Thx Greg.... I was actually trying to avoid that option LOL. Mainly because when I start to get into something I find a gazillion "rabbit holes" to go down as far "stuff to learn." So I'm fairly good at getting little done (looks at this vector class I've been "updating" for days, trying to squeeze out speed with SSE). This particular case would be learning MASM's interface and how to link modules with MSVC++6.

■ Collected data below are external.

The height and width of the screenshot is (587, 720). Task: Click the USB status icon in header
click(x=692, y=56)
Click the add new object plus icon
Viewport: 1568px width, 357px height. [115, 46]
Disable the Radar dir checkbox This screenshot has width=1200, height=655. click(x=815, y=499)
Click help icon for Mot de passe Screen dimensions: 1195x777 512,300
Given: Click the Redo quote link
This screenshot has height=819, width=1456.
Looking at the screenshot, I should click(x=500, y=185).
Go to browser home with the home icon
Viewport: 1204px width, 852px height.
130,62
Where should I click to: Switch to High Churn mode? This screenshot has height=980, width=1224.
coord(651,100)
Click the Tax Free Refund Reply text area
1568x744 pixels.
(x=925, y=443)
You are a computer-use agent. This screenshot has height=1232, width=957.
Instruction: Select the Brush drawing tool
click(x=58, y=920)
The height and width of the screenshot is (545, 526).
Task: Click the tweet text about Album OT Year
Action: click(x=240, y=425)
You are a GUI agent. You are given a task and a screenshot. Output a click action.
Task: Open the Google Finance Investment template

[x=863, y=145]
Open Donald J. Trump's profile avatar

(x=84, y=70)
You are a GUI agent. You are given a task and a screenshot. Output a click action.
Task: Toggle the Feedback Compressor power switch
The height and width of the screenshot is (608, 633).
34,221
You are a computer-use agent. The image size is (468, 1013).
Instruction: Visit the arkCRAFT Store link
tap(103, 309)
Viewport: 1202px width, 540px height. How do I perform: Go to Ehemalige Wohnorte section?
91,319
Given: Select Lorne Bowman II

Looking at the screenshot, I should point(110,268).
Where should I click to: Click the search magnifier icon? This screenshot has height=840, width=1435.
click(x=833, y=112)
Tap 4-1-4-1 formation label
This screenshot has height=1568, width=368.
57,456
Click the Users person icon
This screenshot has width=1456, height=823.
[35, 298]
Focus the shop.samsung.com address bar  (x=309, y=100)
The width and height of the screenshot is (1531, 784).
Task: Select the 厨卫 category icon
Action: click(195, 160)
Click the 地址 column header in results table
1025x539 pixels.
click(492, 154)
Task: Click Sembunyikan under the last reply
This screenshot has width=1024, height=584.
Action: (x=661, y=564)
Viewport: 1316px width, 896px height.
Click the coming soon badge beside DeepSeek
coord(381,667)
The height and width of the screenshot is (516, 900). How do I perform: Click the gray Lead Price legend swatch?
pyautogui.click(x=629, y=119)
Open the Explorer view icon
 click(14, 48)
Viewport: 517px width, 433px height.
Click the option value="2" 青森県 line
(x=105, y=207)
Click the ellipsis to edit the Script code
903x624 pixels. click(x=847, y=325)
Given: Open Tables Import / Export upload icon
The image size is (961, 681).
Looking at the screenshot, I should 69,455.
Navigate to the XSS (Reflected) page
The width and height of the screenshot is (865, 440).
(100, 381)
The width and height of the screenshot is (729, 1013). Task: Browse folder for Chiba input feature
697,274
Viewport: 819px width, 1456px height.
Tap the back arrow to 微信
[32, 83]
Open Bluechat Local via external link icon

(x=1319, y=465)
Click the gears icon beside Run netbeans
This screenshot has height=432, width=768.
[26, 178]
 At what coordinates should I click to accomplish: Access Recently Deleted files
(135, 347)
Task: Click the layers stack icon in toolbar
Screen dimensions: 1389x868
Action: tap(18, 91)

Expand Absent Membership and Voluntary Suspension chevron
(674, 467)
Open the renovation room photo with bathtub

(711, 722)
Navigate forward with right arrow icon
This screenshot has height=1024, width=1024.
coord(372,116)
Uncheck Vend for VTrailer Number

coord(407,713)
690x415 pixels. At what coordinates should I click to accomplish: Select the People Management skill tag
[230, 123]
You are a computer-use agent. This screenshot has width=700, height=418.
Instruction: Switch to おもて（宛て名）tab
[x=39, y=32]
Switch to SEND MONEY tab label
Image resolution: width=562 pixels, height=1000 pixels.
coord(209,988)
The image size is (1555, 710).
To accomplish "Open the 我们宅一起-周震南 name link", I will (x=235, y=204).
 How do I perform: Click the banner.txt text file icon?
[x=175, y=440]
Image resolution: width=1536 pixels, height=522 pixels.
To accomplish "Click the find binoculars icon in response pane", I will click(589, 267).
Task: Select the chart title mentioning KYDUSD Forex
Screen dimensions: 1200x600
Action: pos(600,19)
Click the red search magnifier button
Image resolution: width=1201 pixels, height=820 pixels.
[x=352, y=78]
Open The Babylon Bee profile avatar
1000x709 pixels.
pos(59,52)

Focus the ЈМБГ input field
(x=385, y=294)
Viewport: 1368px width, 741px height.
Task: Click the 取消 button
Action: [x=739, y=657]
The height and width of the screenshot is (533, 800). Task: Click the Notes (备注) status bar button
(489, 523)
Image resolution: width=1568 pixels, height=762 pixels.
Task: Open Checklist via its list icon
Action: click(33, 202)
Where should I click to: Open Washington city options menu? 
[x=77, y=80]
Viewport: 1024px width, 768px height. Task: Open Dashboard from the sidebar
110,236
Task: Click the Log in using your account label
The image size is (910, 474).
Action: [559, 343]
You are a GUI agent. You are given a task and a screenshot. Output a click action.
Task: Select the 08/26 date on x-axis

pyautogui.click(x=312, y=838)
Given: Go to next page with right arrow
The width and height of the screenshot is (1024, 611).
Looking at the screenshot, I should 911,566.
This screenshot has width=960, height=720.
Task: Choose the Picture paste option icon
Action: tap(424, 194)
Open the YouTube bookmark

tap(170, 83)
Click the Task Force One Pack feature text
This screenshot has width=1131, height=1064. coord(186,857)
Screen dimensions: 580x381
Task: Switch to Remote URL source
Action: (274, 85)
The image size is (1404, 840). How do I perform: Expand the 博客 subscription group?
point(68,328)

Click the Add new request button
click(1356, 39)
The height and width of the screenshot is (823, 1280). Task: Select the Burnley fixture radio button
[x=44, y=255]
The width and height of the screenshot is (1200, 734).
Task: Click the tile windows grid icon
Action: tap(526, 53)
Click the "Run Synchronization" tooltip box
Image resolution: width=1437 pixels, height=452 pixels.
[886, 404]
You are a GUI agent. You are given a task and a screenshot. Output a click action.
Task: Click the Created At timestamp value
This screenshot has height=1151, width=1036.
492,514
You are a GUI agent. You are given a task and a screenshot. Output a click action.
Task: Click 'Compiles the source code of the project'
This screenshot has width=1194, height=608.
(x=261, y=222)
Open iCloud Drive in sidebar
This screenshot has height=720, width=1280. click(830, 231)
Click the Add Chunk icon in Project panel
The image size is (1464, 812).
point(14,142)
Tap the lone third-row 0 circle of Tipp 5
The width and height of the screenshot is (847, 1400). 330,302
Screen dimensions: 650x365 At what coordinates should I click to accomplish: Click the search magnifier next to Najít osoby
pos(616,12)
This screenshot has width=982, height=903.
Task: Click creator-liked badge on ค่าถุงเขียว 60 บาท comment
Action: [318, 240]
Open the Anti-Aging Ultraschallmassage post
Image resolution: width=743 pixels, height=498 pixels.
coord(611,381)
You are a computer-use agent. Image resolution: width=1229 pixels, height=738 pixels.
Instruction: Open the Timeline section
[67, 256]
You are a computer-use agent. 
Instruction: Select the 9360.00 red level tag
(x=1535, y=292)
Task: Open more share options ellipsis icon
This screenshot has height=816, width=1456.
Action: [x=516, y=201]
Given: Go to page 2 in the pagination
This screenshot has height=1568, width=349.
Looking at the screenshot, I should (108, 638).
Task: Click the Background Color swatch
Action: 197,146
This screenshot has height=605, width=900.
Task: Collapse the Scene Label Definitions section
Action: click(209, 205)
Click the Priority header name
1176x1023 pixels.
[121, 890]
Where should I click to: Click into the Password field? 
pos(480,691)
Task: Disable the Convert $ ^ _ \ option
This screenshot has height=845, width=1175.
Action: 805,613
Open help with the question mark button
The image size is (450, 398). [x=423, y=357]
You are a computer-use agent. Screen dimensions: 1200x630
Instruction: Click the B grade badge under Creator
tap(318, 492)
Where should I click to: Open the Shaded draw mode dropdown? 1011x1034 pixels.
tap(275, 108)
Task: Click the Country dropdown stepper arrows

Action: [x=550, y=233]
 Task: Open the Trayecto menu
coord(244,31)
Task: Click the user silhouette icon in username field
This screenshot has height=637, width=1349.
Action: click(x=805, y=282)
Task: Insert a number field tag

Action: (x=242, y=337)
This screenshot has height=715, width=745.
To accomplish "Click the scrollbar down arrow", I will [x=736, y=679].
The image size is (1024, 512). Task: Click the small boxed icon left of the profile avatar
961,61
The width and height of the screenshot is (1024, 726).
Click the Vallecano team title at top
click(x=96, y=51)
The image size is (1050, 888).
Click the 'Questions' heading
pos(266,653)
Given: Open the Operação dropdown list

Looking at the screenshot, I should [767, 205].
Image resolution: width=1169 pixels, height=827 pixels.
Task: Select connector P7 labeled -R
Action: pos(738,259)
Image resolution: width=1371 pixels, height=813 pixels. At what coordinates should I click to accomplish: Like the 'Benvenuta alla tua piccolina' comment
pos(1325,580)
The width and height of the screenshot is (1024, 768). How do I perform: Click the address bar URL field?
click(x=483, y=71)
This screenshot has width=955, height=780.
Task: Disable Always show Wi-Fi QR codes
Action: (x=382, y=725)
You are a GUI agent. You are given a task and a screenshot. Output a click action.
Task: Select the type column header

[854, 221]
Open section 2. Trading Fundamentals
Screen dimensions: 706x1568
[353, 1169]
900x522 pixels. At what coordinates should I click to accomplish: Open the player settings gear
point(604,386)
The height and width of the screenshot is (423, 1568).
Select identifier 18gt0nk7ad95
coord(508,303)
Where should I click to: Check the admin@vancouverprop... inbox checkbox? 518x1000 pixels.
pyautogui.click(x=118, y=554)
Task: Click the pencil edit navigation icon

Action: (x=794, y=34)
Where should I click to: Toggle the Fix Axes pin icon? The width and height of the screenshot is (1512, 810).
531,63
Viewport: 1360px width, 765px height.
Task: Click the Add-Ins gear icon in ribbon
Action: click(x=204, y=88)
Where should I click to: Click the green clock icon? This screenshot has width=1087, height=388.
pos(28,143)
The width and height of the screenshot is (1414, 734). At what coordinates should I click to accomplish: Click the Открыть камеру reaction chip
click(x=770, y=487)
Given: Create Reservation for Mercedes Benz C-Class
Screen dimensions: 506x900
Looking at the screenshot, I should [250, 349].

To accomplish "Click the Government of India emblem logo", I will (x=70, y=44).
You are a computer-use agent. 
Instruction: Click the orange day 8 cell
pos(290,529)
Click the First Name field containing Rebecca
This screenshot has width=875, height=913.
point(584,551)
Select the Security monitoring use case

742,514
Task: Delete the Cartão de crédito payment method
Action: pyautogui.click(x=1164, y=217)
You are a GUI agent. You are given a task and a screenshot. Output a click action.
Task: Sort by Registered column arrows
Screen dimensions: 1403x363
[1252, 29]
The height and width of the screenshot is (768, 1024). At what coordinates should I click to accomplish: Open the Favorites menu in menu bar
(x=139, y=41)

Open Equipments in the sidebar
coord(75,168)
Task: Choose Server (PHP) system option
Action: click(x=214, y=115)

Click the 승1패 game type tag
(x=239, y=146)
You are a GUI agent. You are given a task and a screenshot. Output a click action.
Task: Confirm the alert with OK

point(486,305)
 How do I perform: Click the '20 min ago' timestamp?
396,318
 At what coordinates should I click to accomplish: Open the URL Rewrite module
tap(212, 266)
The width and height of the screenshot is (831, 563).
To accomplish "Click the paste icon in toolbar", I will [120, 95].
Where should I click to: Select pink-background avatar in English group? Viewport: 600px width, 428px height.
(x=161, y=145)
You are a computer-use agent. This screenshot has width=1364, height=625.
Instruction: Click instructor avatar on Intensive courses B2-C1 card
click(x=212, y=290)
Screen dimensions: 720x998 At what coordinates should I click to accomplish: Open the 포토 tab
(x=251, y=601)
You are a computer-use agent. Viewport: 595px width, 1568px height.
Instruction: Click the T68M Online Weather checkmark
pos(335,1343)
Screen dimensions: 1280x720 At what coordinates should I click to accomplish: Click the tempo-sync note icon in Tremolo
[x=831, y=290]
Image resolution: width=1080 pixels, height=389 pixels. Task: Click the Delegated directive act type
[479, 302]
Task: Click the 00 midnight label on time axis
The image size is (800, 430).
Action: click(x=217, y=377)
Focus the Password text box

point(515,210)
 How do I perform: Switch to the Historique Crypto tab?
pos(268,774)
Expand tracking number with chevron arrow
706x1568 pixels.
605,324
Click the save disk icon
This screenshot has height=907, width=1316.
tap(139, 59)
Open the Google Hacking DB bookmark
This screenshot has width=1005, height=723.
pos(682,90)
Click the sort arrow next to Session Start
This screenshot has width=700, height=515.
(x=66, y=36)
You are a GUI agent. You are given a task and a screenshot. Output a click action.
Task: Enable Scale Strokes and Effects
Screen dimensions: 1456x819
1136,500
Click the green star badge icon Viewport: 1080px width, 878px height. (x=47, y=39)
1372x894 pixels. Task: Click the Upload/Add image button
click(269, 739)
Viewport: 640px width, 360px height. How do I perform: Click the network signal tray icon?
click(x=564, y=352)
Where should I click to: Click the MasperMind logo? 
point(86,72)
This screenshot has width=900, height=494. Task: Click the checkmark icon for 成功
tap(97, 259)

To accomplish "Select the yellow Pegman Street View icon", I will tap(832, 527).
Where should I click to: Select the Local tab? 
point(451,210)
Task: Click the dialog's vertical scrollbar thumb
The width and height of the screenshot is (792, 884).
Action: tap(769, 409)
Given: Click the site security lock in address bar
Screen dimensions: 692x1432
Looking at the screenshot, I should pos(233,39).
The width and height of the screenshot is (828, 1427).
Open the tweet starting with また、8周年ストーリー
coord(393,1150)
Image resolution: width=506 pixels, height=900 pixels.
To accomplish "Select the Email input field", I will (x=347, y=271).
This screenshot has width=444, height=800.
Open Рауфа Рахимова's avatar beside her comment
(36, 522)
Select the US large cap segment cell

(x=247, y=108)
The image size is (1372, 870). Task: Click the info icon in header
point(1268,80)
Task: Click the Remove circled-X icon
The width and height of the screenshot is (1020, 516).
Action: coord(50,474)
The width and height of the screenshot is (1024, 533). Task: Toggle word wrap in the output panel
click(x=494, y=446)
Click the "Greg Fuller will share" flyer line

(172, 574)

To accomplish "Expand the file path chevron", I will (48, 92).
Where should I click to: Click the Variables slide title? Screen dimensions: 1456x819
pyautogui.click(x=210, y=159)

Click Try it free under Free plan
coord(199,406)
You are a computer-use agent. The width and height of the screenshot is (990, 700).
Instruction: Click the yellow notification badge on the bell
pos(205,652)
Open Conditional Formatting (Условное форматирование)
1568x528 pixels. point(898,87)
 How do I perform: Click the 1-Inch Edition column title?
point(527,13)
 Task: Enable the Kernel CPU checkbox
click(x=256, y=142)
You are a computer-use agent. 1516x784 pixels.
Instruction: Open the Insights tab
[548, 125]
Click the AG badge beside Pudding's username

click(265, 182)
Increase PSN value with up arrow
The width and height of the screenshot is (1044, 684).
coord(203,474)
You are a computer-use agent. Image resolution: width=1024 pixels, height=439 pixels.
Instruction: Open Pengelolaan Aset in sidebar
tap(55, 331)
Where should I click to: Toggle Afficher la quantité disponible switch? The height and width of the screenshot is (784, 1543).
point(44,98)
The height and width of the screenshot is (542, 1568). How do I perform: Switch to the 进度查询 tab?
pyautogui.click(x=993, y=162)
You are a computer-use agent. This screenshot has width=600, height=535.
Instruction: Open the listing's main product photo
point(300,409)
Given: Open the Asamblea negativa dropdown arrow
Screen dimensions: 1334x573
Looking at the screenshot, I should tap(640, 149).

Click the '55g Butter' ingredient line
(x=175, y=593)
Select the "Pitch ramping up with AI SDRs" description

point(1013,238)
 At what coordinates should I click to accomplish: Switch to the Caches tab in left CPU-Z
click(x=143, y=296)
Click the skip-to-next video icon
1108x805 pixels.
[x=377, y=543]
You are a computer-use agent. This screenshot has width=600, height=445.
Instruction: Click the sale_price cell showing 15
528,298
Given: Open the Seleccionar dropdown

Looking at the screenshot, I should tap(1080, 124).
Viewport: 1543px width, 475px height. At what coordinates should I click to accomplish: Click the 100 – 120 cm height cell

Though I'm not against it if MASM optimizes the assembly code by reordering. (I can't imagine a x86 compiler that could do much more)
If not I'll stick to the inline assembler. I can use all instructions up to and including SSE2. That said maybe I'm not getting the picture because IDK something that you might as far as architecture, program segments, etc. go. I can't code for like 20-30 minutes w/o having to look up something online... so that's a good possibility LOL :) My soon-to-be new thread might be a good example.